En el curso de los últimos años, la evolución de la sociedad española ha estado presidida por dos conceptos emblemáticos que merecen cierta atención. El primero era el cambio; el segundo ha sido el de la modernización. Ambas categorías encerraban programáticamente un dilema común. La modernidad fue la aspiración secular formulada históricamente por el humanismo ético y científico del Renacimiento, por la Reforma, por las filosofías científicas y críticas de la Ilustración, pero nunca plenamente conquistada por la cultura española. Era y es la otra orilla de la católica España imperial, de la España eterna, de la España negra, de aquella misma identidad absoluta, trascendente y atemporal que, entre otros pensadores españoles, defendieron Ganivet y Unamuno. A su vez, la palabra cambio resumía la esperanza de romper la fijación totalitaria de aquellos valores absolutos en el tiempo y el espacio institucionales y políticos. El cambio era entendido, por este motivo, como una condición básica para recuperar el tiempo perdido de aquella modernidad históricamente aplazada.

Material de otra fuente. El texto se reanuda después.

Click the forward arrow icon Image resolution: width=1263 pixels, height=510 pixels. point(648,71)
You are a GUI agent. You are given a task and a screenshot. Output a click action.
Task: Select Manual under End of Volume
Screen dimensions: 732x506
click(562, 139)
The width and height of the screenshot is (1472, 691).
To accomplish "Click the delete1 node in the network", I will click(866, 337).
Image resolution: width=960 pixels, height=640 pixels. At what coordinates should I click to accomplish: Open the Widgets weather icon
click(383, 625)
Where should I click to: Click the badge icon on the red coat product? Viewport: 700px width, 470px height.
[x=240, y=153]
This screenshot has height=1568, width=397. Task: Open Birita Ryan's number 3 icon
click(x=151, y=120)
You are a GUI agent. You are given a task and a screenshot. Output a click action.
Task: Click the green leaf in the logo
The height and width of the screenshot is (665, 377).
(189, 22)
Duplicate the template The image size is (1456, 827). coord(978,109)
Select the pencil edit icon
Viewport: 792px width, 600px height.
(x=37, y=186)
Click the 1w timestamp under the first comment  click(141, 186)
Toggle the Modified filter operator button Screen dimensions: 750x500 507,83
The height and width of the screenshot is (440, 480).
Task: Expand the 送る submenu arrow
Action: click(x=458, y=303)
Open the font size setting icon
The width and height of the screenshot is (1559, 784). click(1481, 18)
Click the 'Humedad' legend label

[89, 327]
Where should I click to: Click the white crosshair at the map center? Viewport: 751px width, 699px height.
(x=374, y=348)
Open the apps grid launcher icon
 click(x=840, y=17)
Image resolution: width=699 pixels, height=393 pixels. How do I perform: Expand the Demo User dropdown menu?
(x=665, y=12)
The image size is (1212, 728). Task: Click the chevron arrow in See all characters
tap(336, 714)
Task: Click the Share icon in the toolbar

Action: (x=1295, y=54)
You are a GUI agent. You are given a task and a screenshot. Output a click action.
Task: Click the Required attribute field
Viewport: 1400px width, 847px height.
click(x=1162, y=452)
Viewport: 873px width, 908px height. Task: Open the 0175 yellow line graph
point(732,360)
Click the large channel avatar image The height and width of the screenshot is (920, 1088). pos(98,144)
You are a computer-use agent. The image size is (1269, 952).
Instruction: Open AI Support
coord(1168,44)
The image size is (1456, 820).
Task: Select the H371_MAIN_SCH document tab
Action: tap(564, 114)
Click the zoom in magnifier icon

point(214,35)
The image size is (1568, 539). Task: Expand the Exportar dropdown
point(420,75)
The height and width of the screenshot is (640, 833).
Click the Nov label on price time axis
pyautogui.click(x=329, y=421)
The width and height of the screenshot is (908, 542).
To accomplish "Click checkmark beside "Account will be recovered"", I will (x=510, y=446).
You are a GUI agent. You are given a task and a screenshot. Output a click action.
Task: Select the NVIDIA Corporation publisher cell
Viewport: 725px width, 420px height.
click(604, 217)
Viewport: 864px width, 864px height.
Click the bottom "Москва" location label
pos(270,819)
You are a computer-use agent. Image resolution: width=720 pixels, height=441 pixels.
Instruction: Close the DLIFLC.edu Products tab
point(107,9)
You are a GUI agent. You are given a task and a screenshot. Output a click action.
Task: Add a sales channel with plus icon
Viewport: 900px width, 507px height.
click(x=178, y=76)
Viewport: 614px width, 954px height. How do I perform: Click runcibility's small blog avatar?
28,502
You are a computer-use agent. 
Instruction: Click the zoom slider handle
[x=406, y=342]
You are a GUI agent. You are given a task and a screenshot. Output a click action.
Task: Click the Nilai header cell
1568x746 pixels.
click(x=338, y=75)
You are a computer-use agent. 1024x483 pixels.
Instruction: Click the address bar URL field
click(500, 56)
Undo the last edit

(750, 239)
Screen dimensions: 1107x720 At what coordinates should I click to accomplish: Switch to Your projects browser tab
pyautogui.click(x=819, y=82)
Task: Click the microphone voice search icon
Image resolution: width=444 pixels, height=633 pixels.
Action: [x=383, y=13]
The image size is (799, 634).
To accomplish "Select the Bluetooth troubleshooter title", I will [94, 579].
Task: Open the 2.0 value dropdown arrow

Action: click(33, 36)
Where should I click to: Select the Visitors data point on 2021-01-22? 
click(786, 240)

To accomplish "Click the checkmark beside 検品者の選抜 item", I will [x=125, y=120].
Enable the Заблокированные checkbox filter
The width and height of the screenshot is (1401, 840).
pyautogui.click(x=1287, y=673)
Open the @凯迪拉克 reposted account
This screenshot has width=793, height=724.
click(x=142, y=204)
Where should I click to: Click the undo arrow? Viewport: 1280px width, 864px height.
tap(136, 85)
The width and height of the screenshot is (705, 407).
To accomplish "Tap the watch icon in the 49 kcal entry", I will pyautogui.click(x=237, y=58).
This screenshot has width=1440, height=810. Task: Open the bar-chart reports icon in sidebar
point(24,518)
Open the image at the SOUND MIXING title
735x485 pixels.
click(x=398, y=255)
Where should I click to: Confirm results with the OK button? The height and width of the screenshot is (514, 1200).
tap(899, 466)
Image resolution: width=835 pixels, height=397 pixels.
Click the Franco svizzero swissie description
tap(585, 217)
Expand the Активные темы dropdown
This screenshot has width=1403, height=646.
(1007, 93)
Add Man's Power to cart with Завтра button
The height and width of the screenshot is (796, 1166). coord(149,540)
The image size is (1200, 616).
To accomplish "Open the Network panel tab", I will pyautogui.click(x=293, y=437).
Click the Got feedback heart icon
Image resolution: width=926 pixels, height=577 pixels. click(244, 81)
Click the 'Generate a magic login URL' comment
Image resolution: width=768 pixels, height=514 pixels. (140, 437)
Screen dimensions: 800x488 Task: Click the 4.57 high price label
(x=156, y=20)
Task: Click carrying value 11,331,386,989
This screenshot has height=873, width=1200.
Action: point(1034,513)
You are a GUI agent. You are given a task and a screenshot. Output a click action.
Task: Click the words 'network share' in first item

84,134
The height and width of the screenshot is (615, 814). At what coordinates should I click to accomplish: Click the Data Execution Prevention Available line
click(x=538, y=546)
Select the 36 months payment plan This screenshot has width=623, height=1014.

Pero las cosas mudan en el momento actual. Las tareas de la modernización no parecen tanto asumir los signos de un cambio en aquel sentido reformador cuanto suplantar sus esperanzas, y precisamente en un contexto histórico internacional que tiende a definir estas tareas de la modernización en los términos de una estricta racionalización técnica y económica de la sociedad y las formas de dominación, y de una reproducción mercantil, informativa y espectacular de la vida que, en su conjunto, tienen ya muy poco que ver con los ideales modernos del humanismo y la Ilustración. En consecuencia, el significado del cambio se ha vuelto ambiguo, si no obsoleto, porque falto de contenido. En semejante encrucijada se plantean algunos dilemas, entre ellos los que se pusieron de relieve en aquella conversación elegante de un salón neoyorquino.